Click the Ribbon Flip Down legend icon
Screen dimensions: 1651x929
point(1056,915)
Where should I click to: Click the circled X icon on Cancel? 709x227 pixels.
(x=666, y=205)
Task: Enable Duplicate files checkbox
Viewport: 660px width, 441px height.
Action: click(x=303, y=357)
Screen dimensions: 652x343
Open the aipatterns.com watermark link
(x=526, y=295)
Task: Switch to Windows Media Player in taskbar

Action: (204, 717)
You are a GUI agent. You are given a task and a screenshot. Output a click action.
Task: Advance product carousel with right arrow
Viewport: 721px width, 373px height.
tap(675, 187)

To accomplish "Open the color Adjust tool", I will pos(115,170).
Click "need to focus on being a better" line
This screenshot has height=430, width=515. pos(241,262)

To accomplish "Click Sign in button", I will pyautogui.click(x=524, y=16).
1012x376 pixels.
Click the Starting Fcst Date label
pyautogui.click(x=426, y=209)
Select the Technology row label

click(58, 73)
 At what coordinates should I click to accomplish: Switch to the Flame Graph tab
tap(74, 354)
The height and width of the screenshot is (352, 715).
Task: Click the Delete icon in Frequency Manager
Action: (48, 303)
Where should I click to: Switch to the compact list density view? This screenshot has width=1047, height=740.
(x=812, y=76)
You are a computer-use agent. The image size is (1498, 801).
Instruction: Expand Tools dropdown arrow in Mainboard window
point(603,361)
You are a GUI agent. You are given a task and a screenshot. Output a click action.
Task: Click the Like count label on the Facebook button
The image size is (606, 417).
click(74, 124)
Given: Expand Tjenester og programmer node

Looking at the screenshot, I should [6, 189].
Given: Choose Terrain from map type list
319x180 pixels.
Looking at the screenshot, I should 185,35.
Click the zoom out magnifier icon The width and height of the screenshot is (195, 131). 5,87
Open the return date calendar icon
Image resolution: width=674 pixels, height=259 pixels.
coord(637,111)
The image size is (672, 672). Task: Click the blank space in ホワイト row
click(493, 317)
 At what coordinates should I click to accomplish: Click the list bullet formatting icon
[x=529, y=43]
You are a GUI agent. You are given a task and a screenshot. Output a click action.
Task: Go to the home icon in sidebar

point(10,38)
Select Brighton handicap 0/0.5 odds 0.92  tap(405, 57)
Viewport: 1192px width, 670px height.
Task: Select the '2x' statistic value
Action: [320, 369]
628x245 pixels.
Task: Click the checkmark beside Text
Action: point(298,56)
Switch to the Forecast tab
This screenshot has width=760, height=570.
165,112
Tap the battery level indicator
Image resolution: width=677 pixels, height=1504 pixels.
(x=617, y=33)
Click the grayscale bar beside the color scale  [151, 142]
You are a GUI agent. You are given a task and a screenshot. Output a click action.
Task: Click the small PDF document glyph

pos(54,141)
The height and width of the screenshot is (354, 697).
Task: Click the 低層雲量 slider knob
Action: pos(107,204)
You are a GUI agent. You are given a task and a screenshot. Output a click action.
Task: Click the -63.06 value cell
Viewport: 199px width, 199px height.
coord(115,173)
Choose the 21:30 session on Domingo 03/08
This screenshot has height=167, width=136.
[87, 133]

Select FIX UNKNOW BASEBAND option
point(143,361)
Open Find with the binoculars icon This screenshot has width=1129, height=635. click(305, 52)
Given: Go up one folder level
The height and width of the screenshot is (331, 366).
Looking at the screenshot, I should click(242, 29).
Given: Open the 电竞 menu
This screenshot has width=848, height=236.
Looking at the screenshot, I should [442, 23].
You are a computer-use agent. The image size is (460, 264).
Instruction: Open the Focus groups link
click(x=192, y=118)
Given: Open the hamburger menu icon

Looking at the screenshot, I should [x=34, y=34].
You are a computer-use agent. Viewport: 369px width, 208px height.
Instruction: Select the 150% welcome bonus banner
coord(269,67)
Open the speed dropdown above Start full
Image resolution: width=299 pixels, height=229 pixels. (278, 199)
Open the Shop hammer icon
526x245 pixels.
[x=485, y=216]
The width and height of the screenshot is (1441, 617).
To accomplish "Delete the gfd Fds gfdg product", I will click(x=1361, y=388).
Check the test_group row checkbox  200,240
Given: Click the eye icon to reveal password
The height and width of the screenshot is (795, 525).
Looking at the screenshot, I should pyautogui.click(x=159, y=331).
-------
■ JOB:
Could you copy out every line of the entries above, word for word and with nothing changed?

■ ANSWER:
Click the Ribbon Flip Down legend icon
Screen dimensions: 1651x929
point(1056,915)
Where should I click to: Click the circled X icon on Cancel? 709x227 pixels.
(x=666, y=205)
Task: Enable Duplicate files checkbox
Viewport: 660px width, 441px height.
Action: click(x=303, y=357)
Screen dimensions: 652x343
Open the aipatterns.com watermark link
(x=526, y=295)
Task: Switch to Windows Media Player in taskbar

Action: (204, 717)
You are a GUI agent. You are given a task and a screenshot. Output a click action.
Task: Advance product carousel with right arrow
Viewport: 721px width, 373px height.
tap(675, 187)

To accomplish "Open the color Adjust tool", I will pos(115,170).
Click "need to focus on being a better" line
This screenshot has height=430, width=515. pos(241,262)

To accomplish "Click Sign in button", I will pyautogui.click(x=524, y=16).
1012x376 pixels.
Click the Starting Fcst Date label
pyautogui.click(x=426, y=209)
Select the Technology row label

click(58, 73)
 At what coordinates should I click to accomplish: Switch to the Flame Graph tab
tap(74, 354)
The height and width of the screenshot is (352, 715).
Task: Click the Delete icon in Frequency Manager
Action: (48, 303)
Where should I click to: Switch to the compact list density view? This screenshot has width=1047, height=740.
(x=812, y=76)
You are a computer-use agent. The image size is (1498, 801).
Instruction: Expand Tools dropdown arrow in Mainboard window
point(603,361)
You are a GUI agent. You are given a task and a screenshot. Output a click action.
Task: Click the Like count label on the Facebook button
The image size is (606, 417).
click(74, 124)
Given: Expand Tjenester og programmer node

Looking at the screenshot, I should [6, 189].
Given: Choose Terrain from map type list
319x180 pixels.
Looking at the screenshot, I should 185,35.
Click the zoom out magnifier icon The width and height of the screenshot is (195, 131). 5,87
Open the return date calendar icon
Image resolution: width=674 pixels, height=259 pixels.
coord(637,111)
The image size is (672, 672). Task: Click the blank space in ホワイト row
click(493, 317)
 At what coordinates should I click to accomplish: Click the list bullet formatting icon
[x=529, y=43]
You are a GUI agent. You are given a task and a screenshot. Output a click action.
Task: Go to the home icon in sidebar

point(10,38)
Select Brighton handicap 0/0.5 odds 0.92  tap(405, 57)
Viewport: 1192px width, 670px height.
Task: Select the '2x' statistic value
Action: [320, 369]
628x245 pixels.
Task: Click the checkmark beside Text
Action: point(298,56)
Switch to the Forecast tab
This screenshot has width=760, height=570.
165,112
Tap the battery level indicator
Image resolution: width=677 pixels, height=1504 pixels.
(x=617, y=33)
Click the grayscale bar beside the color scale  [151, 142]
You are a GUI agent. You are given a task and a screenshot. Output a click action.
Task: Click the small PDF document glyph

pos(54,141)
The height and width of the screenshot is (354, 697).
Task: Click the 低層雲量 slider knob
Action: pos(107,204)
You are a GUI agent. You are given a task and a screenshot. Output a click action.
Task: Click the -63.06 value cell
Viewport: 199px width, 199px height.
coord(115,173)
Choose the 21:30 session on Domingo 03/08
This screenshot has height=167, width=136.
[87, 133]

Select FIX UNKNOW BASEBAND option
point(143,361)
Open Find with the binoculars icon This screenshot has width=1129, height=635. click(305, 52)
Given: Go up one folder level
The height and width of the screenshot is (331, 366).
Looking at the screenshot, I should click(242, 29).
Given: Open the 电竞 menu
This screenshot has width=848, height=236.
Looking at the screenshot, I should [442, 23].
You are a computer-use agent. The image size is (460, 264).
Instruction: Open the Focus groups link
click(x=192, y=118)
Given: Open the hamburger menu icon

Looking at the screenshot, I should [x=34, y=34].
You are a computer-use agent. Viewport: 369px width, 208px height.
Instruction: Select the 150% welcome bonus banner
coord(269,67)
Open the speed dropdown above Start full
Image resolution: width=299 pixels, height=229 pixels. (278, 199)
Open the Shop hammer icon
526x245 pixels.
[x=485, y=216]
The width and height of the screenshot is (1441, 617).
To accomplish "Delete the gfd Fds gfdg product", I will click(x=1361, y=388).
Check the test_group row checkbox  200,240
Given: Click the eye icon to reveal password
The height and width of the screenshot is (795, 525).
Looking at the screenshot, I should pyautogui.click(x=159, y=331).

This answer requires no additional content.